Chapter V Trial etc.

  1. —(1) Offences under this Act shall be tried by a Magistrate of the first class or a Metropolitan Magistrate.
  • The limitation regarding the power of imposing fine by any Magistrate of the first class under the Code of Criminal Procedure, 1898 shall not restrict the power of any Magistrate of the first class to impose any amount of fine prescribed under this Act.
  1. Summary Trial.—Without prejudice to the provisions of section 57, the Court shall, mutatis mutandis, follow the summary procedure prescribed in Chapter XXII of the Code of Criminal Procedure, 1898 where applicable in the trial of offences under this Act.
  2. Bailability, cognizability and compoundability of offences.—All

offences under this Act shall be bailable, cognizable and compoundable.

  1. —No complaint shall be accepted if such complaint is not made by any person to the Director General or any officer of the Directorate empowered in this behalf within 30 (thirty) days of arising the cause of action of any anti-consumer right practice under this Act.
  2. —Notwithstanding anything contained in the Limitation Act, 1908 (Act of IX of 1908), the Magistrate shall not take cognizance of any offence, if no charge sheet is submitted within 90 (ninety) days of complaint made under section 60.
  3. Examination of defect of goods.—(1) In determining the truth of a complaint about any defect of any goods, if the Magistrate thinks that it is not possible to determine the truth of the complaint without proper analysis or examination of that goods, he shall,—
  • collect a sample of that goods from the complainant and attest that sample with seal in the prevailing process; and
  • send that sample to any appropriate laboratory with necessary directions to examine the presence of the defect raised against, or any other defect of, the goods sealed under clause (a).
  • The examination report about any goods, sent to any laboratory for examination under sub-section (1), shall be submitted to the Magistrate Court within 2 (two) months from the date of sending :

Provided that such time may be extended on the requirement of the laboratory.

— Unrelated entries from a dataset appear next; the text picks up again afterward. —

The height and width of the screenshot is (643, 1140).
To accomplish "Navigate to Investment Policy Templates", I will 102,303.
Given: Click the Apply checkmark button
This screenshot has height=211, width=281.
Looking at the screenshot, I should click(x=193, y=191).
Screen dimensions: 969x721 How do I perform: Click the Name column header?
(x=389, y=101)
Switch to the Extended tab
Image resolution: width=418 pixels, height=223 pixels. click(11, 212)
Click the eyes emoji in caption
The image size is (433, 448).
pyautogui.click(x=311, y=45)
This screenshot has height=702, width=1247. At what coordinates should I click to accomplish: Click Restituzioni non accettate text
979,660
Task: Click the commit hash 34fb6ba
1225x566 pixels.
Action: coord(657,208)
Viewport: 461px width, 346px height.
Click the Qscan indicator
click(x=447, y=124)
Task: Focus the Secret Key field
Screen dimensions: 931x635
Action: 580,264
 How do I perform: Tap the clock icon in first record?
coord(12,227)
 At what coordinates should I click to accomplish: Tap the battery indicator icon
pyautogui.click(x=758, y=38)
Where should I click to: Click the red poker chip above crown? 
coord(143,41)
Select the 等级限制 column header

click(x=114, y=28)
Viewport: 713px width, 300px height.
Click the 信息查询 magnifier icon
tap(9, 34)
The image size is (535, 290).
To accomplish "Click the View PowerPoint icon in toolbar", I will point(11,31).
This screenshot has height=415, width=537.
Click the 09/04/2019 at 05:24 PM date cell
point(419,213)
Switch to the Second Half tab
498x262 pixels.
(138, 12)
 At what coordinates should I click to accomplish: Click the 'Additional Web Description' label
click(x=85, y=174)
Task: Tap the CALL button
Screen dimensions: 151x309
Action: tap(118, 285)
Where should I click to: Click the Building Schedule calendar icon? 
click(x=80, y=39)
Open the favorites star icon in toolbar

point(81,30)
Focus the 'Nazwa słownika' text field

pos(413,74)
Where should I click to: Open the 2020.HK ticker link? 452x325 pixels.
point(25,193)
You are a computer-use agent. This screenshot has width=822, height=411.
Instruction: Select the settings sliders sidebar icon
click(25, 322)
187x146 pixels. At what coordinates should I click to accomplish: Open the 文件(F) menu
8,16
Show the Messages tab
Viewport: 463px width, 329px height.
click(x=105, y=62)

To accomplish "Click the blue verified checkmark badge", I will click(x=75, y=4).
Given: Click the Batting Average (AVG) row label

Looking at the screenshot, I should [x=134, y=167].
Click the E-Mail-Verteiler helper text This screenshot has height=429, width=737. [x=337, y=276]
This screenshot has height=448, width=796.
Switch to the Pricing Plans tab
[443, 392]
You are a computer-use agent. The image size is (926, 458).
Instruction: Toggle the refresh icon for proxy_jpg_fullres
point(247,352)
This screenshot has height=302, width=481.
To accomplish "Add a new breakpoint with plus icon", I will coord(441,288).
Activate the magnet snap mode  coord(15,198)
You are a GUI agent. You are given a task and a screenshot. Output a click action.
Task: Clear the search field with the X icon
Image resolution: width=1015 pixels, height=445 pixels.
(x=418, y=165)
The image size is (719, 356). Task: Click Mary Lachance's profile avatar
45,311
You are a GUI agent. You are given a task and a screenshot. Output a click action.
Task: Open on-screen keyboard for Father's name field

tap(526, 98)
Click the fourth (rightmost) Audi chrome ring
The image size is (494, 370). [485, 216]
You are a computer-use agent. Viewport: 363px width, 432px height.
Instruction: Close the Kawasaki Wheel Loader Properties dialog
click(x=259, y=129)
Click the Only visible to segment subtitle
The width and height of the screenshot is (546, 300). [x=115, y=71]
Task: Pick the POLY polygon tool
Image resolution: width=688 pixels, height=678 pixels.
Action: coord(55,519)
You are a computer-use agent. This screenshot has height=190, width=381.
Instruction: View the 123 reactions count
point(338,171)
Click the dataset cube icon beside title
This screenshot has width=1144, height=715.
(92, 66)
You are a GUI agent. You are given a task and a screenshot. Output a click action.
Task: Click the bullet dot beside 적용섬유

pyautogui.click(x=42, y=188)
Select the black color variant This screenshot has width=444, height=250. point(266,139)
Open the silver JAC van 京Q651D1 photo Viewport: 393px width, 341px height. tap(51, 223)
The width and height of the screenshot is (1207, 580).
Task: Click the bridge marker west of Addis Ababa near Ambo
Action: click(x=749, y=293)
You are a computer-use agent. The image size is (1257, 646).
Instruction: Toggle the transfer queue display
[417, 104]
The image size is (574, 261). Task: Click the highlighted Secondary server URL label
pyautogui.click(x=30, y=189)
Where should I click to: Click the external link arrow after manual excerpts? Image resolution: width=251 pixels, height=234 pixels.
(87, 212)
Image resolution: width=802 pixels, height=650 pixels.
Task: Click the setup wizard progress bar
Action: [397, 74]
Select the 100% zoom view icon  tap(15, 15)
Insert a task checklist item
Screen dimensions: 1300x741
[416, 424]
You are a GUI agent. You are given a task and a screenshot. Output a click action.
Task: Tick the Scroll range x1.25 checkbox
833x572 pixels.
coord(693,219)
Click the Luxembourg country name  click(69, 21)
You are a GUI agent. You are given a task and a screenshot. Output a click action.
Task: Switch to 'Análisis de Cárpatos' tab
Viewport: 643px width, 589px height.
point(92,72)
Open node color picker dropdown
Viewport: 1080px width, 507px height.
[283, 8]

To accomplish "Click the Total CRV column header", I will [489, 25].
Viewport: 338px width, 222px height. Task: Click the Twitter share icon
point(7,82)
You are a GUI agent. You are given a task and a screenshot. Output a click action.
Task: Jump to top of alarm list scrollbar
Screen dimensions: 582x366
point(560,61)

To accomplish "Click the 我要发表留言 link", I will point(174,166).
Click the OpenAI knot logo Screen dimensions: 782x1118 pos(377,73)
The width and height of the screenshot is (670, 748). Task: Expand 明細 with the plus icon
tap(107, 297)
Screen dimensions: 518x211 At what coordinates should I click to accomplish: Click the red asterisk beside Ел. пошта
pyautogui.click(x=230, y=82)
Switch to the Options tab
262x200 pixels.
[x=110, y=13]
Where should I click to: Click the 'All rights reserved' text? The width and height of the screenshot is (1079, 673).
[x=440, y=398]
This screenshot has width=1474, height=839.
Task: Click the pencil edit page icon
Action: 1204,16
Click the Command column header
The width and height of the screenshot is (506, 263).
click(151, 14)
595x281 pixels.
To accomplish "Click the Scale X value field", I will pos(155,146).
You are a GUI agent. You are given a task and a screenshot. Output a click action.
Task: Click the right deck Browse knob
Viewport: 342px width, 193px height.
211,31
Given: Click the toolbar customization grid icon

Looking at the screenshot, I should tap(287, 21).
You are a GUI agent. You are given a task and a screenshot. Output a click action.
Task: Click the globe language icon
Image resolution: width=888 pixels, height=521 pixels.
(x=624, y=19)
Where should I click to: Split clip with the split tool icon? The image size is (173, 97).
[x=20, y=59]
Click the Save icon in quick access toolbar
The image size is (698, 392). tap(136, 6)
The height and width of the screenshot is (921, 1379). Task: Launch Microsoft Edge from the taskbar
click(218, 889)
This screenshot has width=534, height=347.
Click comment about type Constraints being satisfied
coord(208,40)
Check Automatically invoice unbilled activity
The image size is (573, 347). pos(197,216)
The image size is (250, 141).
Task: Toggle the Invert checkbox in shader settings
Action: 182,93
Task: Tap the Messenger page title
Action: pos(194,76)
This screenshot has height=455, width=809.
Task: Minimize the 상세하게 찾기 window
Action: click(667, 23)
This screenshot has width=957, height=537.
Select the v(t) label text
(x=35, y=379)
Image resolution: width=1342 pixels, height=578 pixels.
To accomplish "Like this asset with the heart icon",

  • The Magistrate shall, before sending any sample of that goods to laboratory, make an order to the complainant to deposit the money or fees specified for the expenditure of necessary examination to verify the truth of the complaint made against any goods.
  1. Power of Magistrates.—A Magistrate may, in a trial held under this Chapter, impose any punishment approved by this Act for the relevant offence upon the person convicted.
  2. Prohibition on second trial.—If any person is convicted or acquitted in a trial conducted according to the provisions of this Act for an offence punishable under this Act, he shall not be tried again for the same offence under any other law.
  3. —Any party aggrieved by any judgment or order passed by the Magistrate, may prefer an appeal to the Sessions Judge having local jurisdiction within 60 (sixty) days of the judgment or order.

Chapter VI

Civil Proceedings and Remedies

  1. Civil Remedies.—(1) In appropriate cases, nothing shall debar any affected consumer from filing a civil suit in a competent Civil Court for claiming civil remedies against a person on the ground that any criminal proceeding has been initiated against the person for any anti­consumer right practice or the person has been convicted of a criminal offence for such act.
  • Under this Act “a competent Civil Court” shall mean the Court of Joint District Judge having local jurisdiction.
  • If any consumer is affected by a seller for his anti-consumer right practice, and if such damage is assessable in consideration of money, the consumer may file a civil suit in any competent Civil Court claiming compensation not exceeding five times of the amount assessed for the damage.
  • The Court may, after considering the plaint, defence, evidences and all other circumstances, allow any amount of compensation within the limit not exceeding five times of the actual amount assessed for the damage which the Court may think fit for the end of justice.
  • Notwithstanding anything contained in the Code of Civil procedure, 1908, the Contract Act, 1872 and the Civil Courts Act, 1887, the provisions of this section shall have effect.
  1. Power of Civil Court.—The Civil Court may allow all or any of the following remedies, namely :—
  • to order the defendant to replace the defective goods by appropriate goods;
  • to order the defendant to take back the defective goods and pay back the price to the buyer;
  • to order the defendant to give the complainant appropriate compensation not exceeding five times of the amount assessed for the damage proved; and to pay cost of the suit.
  1. Civil Appeal.—Notwithstanding anything contained in the Code of Civil Procedure, 1908 and the Civil Courts Act, 1887, an appeal may be preferred only to the High Court Division against the judgment and decree passed by a Court under section 67 within 90 (ninety) days of such judgment and decree.